> WORK ORDER:
A word-for-word repeat of all the data is the goal.

(Collected data)
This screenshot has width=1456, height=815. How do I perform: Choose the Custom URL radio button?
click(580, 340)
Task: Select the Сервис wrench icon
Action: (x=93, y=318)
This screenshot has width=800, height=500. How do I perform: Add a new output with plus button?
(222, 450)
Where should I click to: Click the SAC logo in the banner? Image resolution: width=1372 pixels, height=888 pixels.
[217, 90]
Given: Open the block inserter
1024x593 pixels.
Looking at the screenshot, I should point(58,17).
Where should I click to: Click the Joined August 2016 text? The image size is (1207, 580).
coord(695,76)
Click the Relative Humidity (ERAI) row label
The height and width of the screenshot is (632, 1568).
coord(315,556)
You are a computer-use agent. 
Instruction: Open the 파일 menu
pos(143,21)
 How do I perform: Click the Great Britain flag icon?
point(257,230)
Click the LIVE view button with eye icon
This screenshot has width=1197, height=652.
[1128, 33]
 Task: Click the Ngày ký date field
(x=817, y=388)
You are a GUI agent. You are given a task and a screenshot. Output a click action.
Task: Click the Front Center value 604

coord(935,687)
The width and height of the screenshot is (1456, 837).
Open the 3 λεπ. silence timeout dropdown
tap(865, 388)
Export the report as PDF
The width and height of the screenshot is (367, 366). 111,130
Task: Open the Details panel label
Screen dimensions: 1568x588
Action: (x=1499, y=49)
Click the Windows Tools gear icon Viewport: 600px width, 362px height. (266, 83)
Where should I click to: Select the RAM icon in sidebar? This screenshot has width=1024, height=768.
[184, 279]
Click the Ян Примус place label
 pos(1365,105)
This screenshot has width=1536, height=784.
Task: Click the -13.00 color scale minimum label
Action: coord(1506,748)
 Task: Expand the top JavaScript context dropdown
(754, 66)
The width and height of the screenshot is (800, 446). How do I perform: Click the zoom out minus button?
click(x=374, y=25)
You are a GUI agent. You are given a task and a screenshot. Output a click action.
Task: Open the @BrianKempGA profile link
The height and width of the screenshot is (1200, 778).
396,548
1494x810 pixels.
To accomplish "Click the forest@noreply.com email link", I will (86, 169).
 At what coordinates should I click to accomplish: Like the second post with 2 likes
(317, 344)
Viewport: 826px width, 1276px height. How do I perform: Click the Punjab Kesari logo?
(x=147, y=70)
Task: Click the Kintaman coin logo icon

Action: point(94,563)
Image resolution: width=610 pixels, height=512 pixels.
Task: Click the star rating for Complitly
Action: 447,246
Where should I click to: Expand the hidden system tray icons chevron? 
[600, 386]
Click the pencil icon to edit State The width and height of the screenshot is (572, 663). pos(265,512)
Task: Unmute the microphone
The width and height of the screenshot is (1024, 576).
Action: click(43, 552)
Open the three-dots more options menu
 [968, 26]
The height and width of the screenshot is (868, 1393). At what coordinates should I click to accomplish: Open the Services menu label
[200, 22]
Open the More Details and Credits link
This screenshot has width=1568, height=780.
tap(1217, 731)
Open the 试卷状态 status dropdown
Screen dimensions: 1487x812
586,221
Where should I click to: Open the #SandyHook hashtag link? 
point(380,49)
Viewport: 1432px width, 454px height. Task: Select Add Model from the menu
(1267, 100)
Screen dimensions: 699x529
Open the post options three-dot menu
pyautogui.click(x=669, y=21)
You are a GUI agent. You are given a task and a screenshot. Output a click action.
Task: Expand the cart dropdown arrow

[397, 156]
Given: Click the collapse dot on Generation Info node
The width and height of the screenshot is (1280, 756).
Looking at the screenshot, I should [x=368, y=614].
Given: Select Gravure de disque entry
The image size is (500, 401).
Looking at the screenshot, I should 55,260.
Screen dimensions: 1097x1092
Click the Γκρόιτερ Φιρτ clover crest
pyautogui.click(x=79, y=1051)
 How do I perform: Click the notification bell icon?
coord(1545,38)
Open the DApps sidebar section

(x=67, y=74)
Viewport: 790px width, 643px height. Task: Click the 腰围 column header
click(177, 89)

> ANSWER TO THE PROBLEM:
This screenshot has width=1456, height=815. How do I perform: Choose the Custom URL radio button?
click(580, 340)
Task: Select the Сервис wrench icon
Action: (x=93, y=318)
This screenshot has width=800, height=500. How do I perform: Add a new output with plus button?
(222, 450)
Where should I click to: Click the SAC logo in the banner? Image resolution: width=1372 pixels, height=888 pixels.
[217, 90]
Given: Open the block inserter
1024x593 pixels.
Looking at the screenshot, I should point(58,17).
Where should I click to: Click the Joined August 2016 text? The image size is (1207, 580).
coord(695,76)
Click the Relative Humidity (ERAI) row label
The height and width of the screenshot is (632, 1568).
coord(315,556)
You are a computer-use agent. 
Instruction: Open the 파일 menu
pos(143,21)
 How do I perform: Click the Great Britain flag icon?
point(257,230)
Click the LIVE view button with eye icon
This screenshot has width=1197, height=652.
[1128, 33]
 Task: Click the Ngày ký date field
(x=817, y=388)
You are a GUI agent. You are given a task and a screenshot. Output a click action.
Task: Click the Front Center value 604

coord(935,687)
The width and height of the screenshot is (1456, 837).
Open the 3 λεπ. silence timeout dropdown
tap(865, 388)
Export the report as PDF
The width and height of the screenshot is (367, 366). 111,130
Task: Open the Details panel label
Screen dimensions: 1568x588
Action: (x=1499, y=49)
Click the Windows Tools gear icon Viewport: 600px width, 362px height. (266, 83)
Where should I click to: Select the RAM icon in sidebar? This screenshot has width=1024, height=768.
[184, 279]
Click the Ян Примус place label
 pos(1365,105)
This screenshot has width=1536, height=784.
Task: Click the -13.00 color scale minimum label
Action: coord(1506,748)
 Task: Expand the top JavaScript context dropdown
(754, 66)
The width and height of the screenshot is (800, 446). How do I perform: Click the zoom out minus button?
click(x=374, y=25)
You are a GUI agent. You are given a task and a screenshot. Output a click action.
Task: Open the @BrianKempGA profile link
The height and width of the screenshot is (1200, 778).
396,548
1494x810 pixels.
To accomplish "Click the forest@noreply.com email link", I will (86, 169).
 At what coordinates should I click to accomplish: Like the second post with 2 likes
(317, 344)
Viewport: 826px width, 1276px height. How do I perform: Click the Punjab Kesari logo?
(x=147, y=70)
Task: Click the Kintaman coin logo icon

Action: point(94,563)
Image resolution: width=610 pixels, height=512 pixels.
Task: Click the star rating for Complitly
Action: 447,246
Where should I click to: Expand the hidden system tray icons chevron? 
[600, 386]
Click the pencil icon to edit State The width and height of the screenshot is (572, 663). pos(265,512)
Task: Unmute the microphone
The width and height of the screenshot is (1024, 576).
Action: click(43, 552)
Open the three-dots more options menu
 [968, 26]
The height and width of the screenshot is (868, 1393). At what coordinates should I click to accomplish: Open the Services menu label
[200, 22]
Open the More Details and Credits link
This screenshot has width=1568, height=780.
tap(1217, 731)
Open the 试卷状态 status dropdown
Screen dimensions: 1487x812
586,221
Where should I click to: Open the #SandyHook hashtag link? 
point(380,49)
Viewport: 1432px width, 454px height. Task: Select Add Model from the menu
(1267, 100)
Screen dimensions: 699x529
Open the post options three-dot menu
pyautogui.click(x=669, y=21)
You are a GUI agent. You are given a task and a screenshot. Output a click action.
Task: Expand the cart dropdown arrow

[397, 156]
Given: Click the collapse dot on Generation Info node
The width and height of the screenshot is (1280, 756).
Looking at the screenshot, I should [x=368, y=614].
Given: Select Gravure de disque entry
The image size is (500, 401).
Looking at the screenshot, I should 55,260.
Screen dimensions: 1097x1092
Click the Γκρόιτερ Φιρτ clover crest
pyautogui.click(x=79, y=1051)
 How do I perform: Click the notification bell icon?
coord(1545,38)
Open the DApps sidebar section

(x=67, y=74)
Viewport: 790px width, 643px height. Task: Click the 腰围 column header
click(177, 89)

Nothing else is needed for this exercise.